In Chapter 2, I study the relationship between income and health in the context of tax policy targeted at low-income mothers. While the correlation between income and health has been well established, the causal relationship is not well understood. In this chapter, I estimate the long-run effects of the Earned Income Tax Credit (EITC) on outcomes for low-income mothers in the United States. Using variation from federal and state expansions over three decades, I examine a range of health and economic outcomes observed up to 15 years after becoming a parent. In general, I find little evidence of long-run broad-based effects of EITC benefits for adults, in contrast to previously documented positive long-run effects for children. I find suggestive evidence of long-run mental health improvements, but estimates are imprecise. I also find some evidence of long-run improvements in physical health and economic outcomes for Black mothers. Despite fade-out of short-run effects of the EITC, improvements in maternal health may still be an important mechanism for how safety net programs create long-lasting benefits for children.

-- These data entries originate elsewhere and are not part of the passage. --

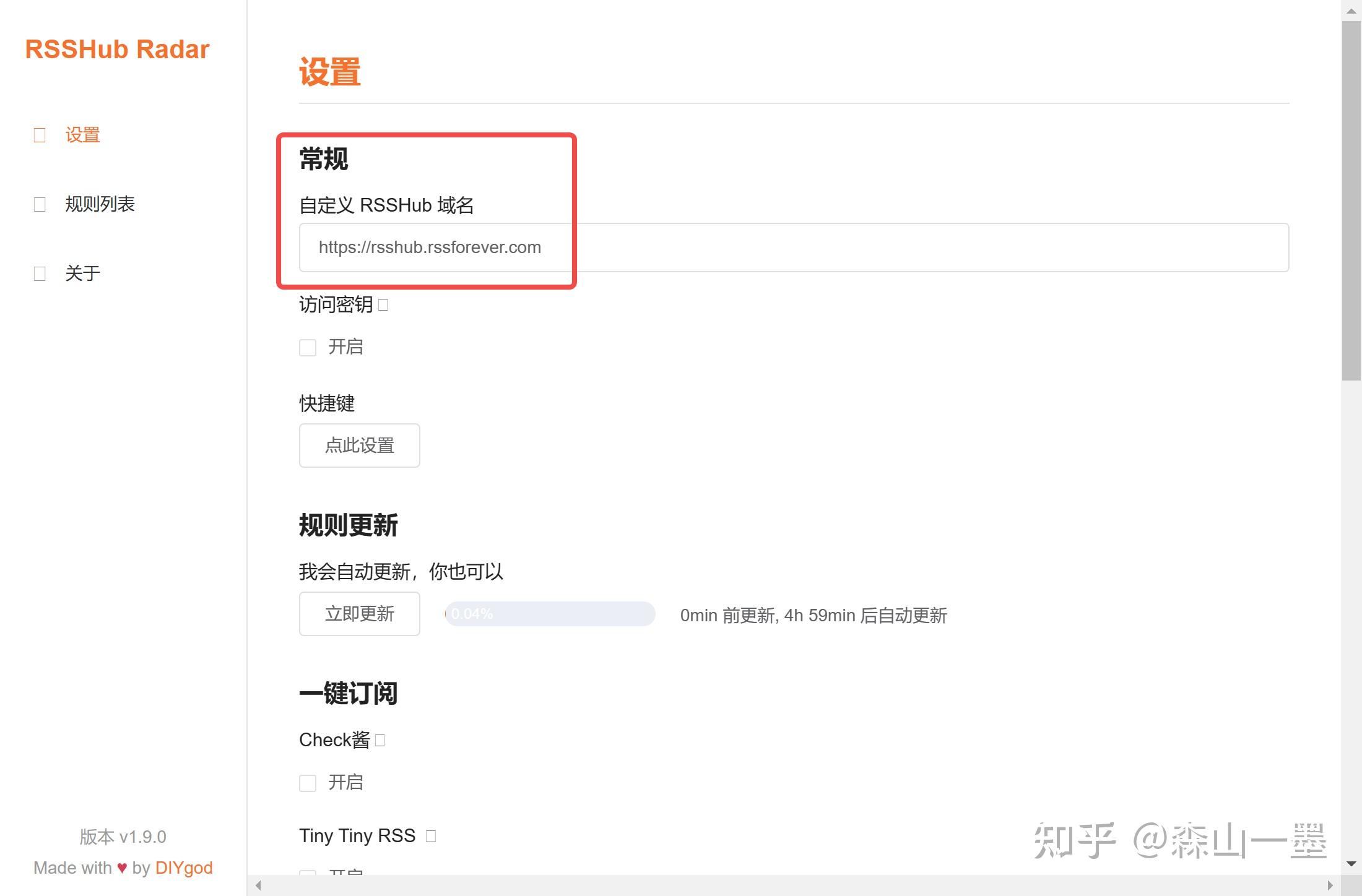Enable the 开启 checkbox under 访问密钥

[x=308, y=347]
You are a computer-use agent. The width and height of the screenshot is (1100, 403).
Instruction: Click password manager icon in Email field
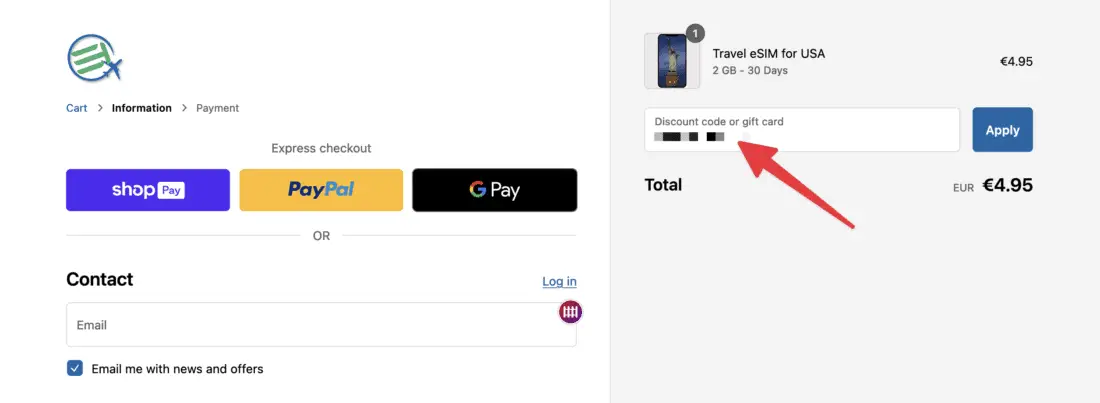(x=570, y=312)
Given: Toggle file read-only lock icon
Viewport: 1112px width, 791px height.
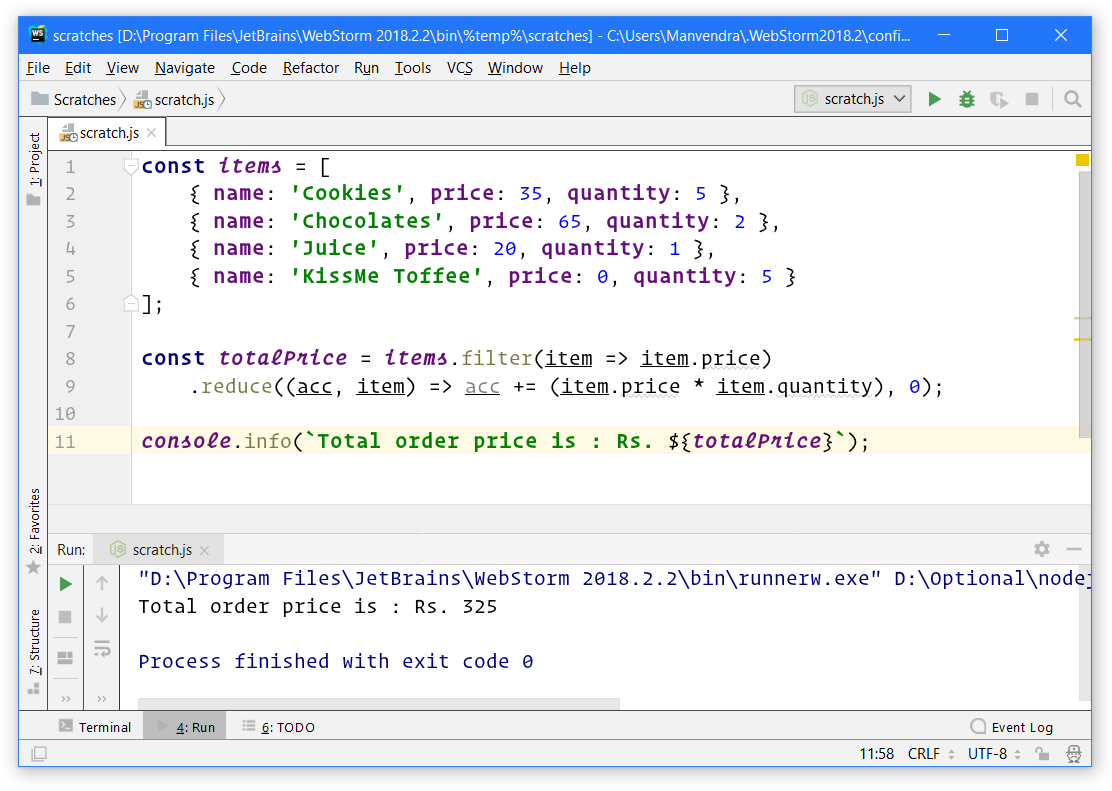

In Chapter 3, Michel Boudreaux and I study a statewide health policy on initiation of contraceptive methods. Delaware Contraceptive Access Now (DelCAN) was a statewide initiative implemented in 2015-2019, which executed a coordinated bundle of reforms to improve access to all types of contraception, particularly long-acting reversible contraceptives (LARCs). While most program components targeted publicly subsidized patients such as Medicaid and Title X, some components were applicable to all patients, such as clinical training and a public awareness campaign. In this study, which was published in PLOS ONE, we examine the impact of DelCAN on LARC initiation among privately insured women using a national commercial claims database and a difference-in-differences design. We estimate that DelCAN increased the probability of a LARC insertion among privately insured women in Delaware age 15-44 by 0.4 percentage points in an average year, a 13% increase from baseline. We also estimate that DelCAN increased LARC adoption in the immediate postpartum setting by 0.3 percentage points per year, which is a large increase relative to baseline. Treatment effects were stronger among individuals under age 30. Our study population had free access to all types of contraceptives via the ACA mandate, but our results suggest that clinical training and public awareness play important roles in ensuring access to the full range of contraceptives. These results help inform current and future policymakers in states engaged in similar contraceptive access policies.